Schwermetall, aus dem Bauch heraus
Helmut Oehrings körperklangreiche Tanzoper
„Das D'Amato System“ im Carl-Orff-Saal
Der Ostberliner Helmut Oehring ist „anders“. Mögen „normale“ Komponisten bei öffentlichen Podiumsgesprächen vielleicht Partiturseiten auf der Filmleinwand zeigen, um handwerkliche Finessen des Metiers zu kommentieren, so ließ Oehring beim Gespräch vor der Uraufführung seiner Oper - als Beispiel für seine Musikanschauung? - einen Schwergewichtsboxkampf kurz aufflimmern. Man sah zwei gewaltige Kämpfer mit blutenden Gesichtern-eine existentielle Leben-Kunst-Erfahrung - keine feinsinnig-spielerische Metapher.
„Anders“ ist Helmut Oehring zunächst schon durch sein Schicksal, als Kind gehörloser Eltern die Muttersprache zunächst nur in Gebärden gelernt zu haben, erst später unsere normale Lautsprache. Sprache als lautlose Stille, doch als konkrete Bewegung im Raum: reichhaltiger, vielschichtiger, dramatischer als die Sprache des Anderen - eine schwierige Identität als Künstler stellt sich her.
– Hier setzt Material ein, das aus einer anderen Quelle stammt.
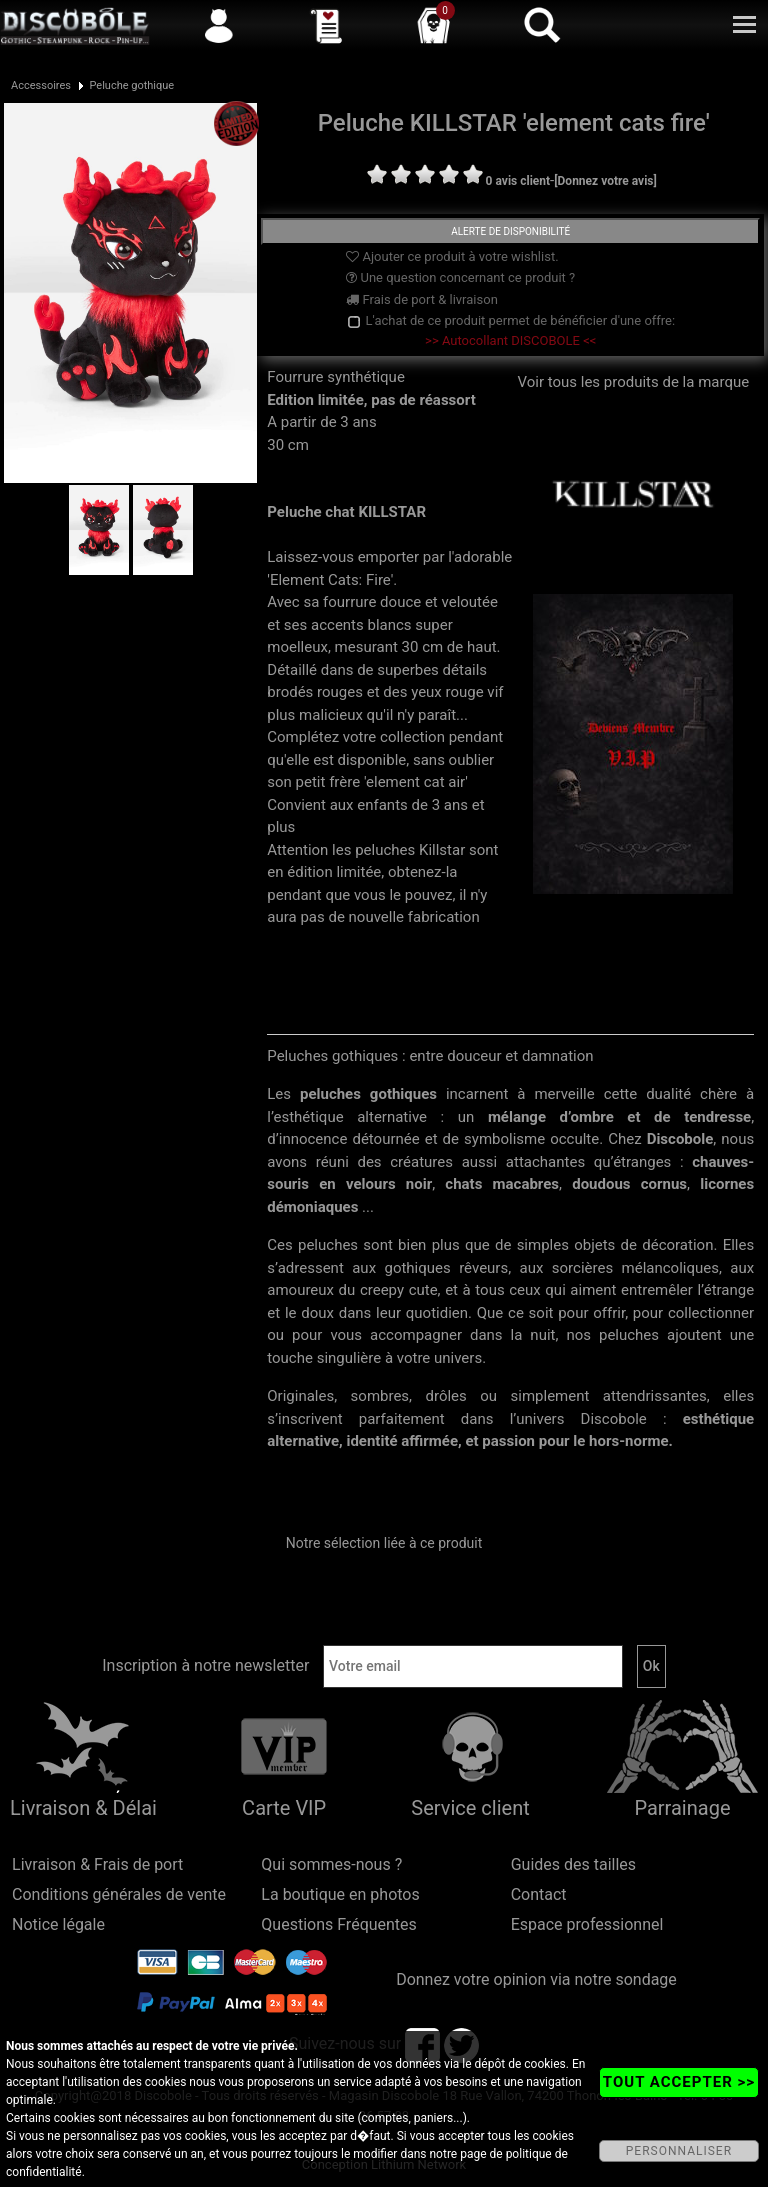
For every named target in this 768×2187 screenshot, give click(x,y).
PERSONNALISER (679, 2151)
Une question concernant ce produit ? (460, 277)
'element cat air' (416, 782)
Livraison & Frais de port (97, 1864)
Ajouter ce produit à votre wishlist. (452, 256)
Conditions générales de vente (119, 1894)
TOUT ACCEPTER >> (679, 2082)
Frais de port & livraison (422, 299)
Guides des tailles (573, 1864)
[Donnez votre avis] (605, 181)
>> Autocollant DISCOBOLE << (510, 340)
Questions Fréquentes (339, 1924)
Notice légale (58, 1924)
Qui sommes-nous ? (331, 1864)
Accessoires (41, 85)
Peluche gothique (131, 85)
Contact (539, 1894)
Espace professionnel (587, 1924)
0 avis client (518, 181)
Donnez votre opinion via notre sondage (536, 1979)
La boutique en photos (340, 1894)
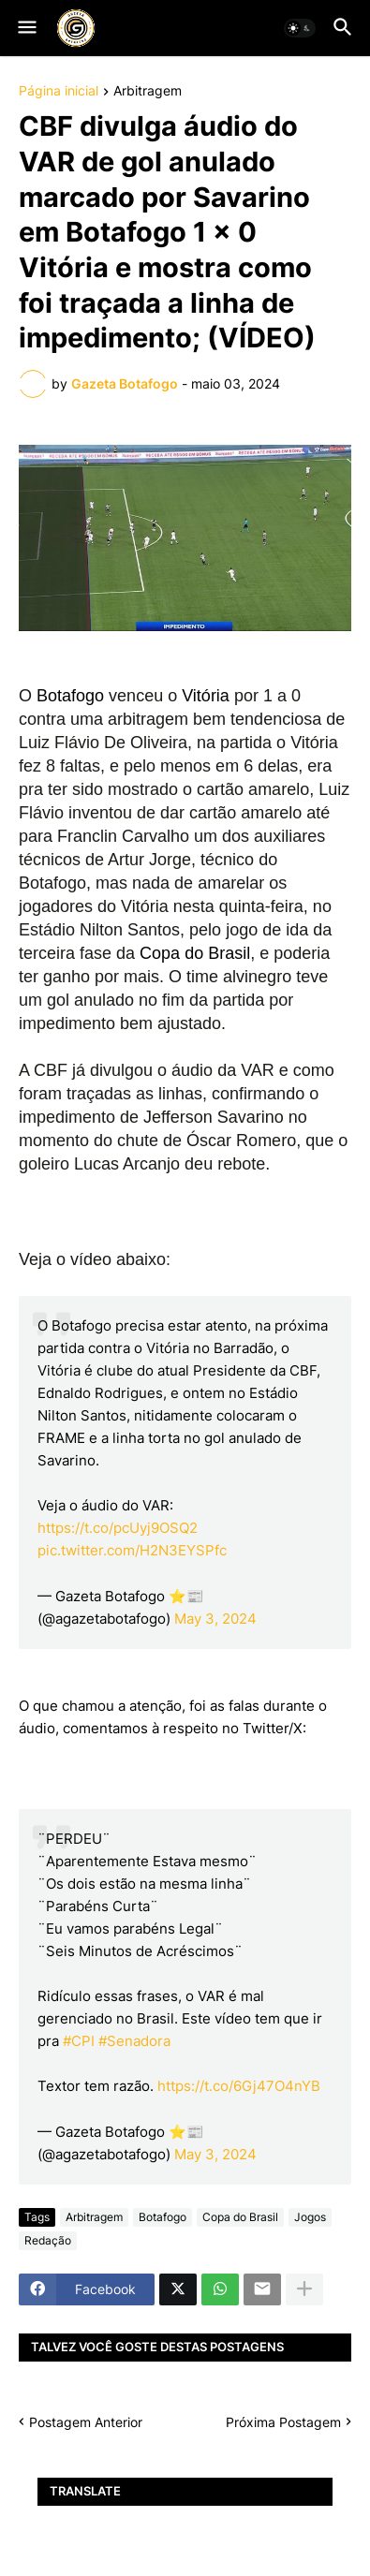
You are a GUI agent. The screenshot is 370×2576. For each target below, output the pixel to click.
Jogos (310, 2217)
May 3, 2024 (215, 1618)
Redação (47, 2240)
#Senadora (134, 2041)
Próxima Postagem (283, 2422)
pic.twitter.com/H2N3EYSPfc (132, 1550)
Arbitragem (147, 91)
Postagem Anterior (85, 2422)
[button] (26, 28)
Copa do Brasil (240, 2217)
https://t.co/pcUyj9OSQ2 (117, 1528)
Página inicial (58, 91)
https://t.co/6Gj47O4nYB (238, 2086)
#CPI (79, 2041)
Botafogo (162, 2217)
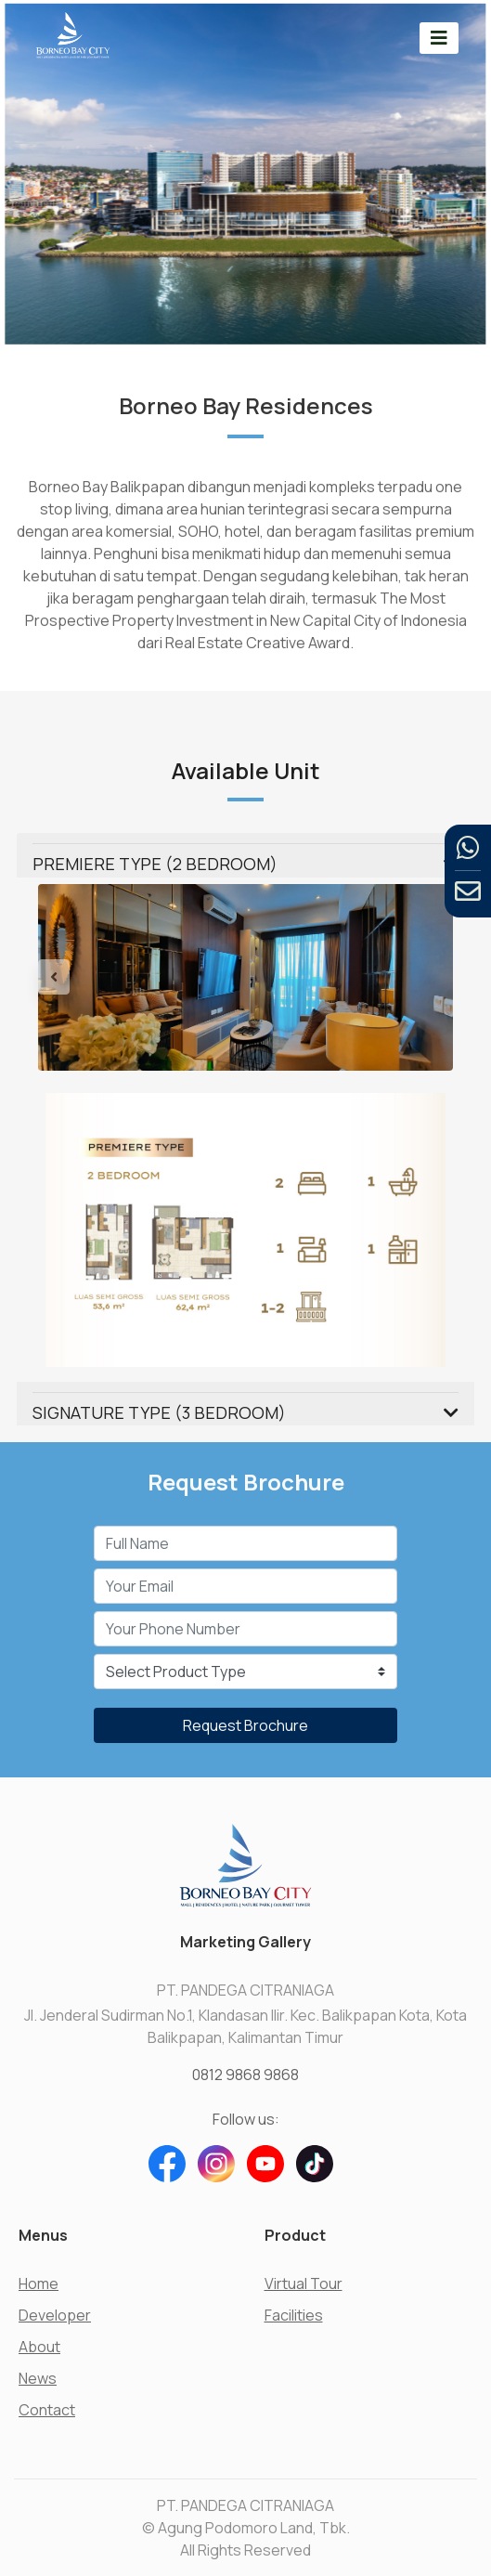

Bilder sind am wichtigsten, Melodien und Klänge gehen immer aus Körperbewegungen und Gesten hervor. „Das D‘Amato System“ und sein ästhetisches Prinzip der Vermischung der Sprachebenen erklären sich aus der Biographie.
Oehrings Tanzoper bietet sich beim ersten Anhören und Anschauen als schwer entwirrbares, gleichwohl bannendes Konglomerat diverser musiktheatralischer Komponenten dar.
... das präzise Kammerensemble Neue Musik Berlin unter dem jungen Roland Kluttig - sitzen ganz vorn auf dem Podium und spielen die Partitur, als handele es sich um den Soundtrack zu einem Musiktheateralptraum: Oper auf dem Verschiebebahnhof von E und U, von zarter Kammermusik und krachendem Discosound, von minimalistisch-leiser Introspektion und gehämmerten Rockrhythmen. Die ganze Mischung aus elektronisch erzeugten Geräuschen und Spezialeffekten, live gespielter und (mit Hilfe des „Circle Surround“-Verfahrens) raffiniert verstärkter Musik muß, ohne daß man weiß wieso, einer verborgenen Ordnung gehorchen - dies bleibt das Geheimnis der Partitur eines starken und doch verletzlich wirkenden Komponisten, der gar keiner sein will. Entscheidend für die „Komposition“ des Ganzen: die dem Filmischen verwandte harte Klang-Schnitt-Technik Helmut Oehrings. Aufregend.
Oehrings neue Tanzoper, ist ein weiterer Höhepunkt aktueller Darstellungsformen, virtuoses Beispiel dieses Prinzips der Verzahnung aller Genres. Dabei jedoch eines sicher nicht: selbstverliebt sich inszenierendes Komponistenhandwerk, um des virtuos Gekonnten selbst willen. Oehring ist gewiß einer, der muß.
Oehring wird wachsam genug sein, auch den Erfolg, wie jetzt bei der 5. Münchener Biennale, zu beherrschen.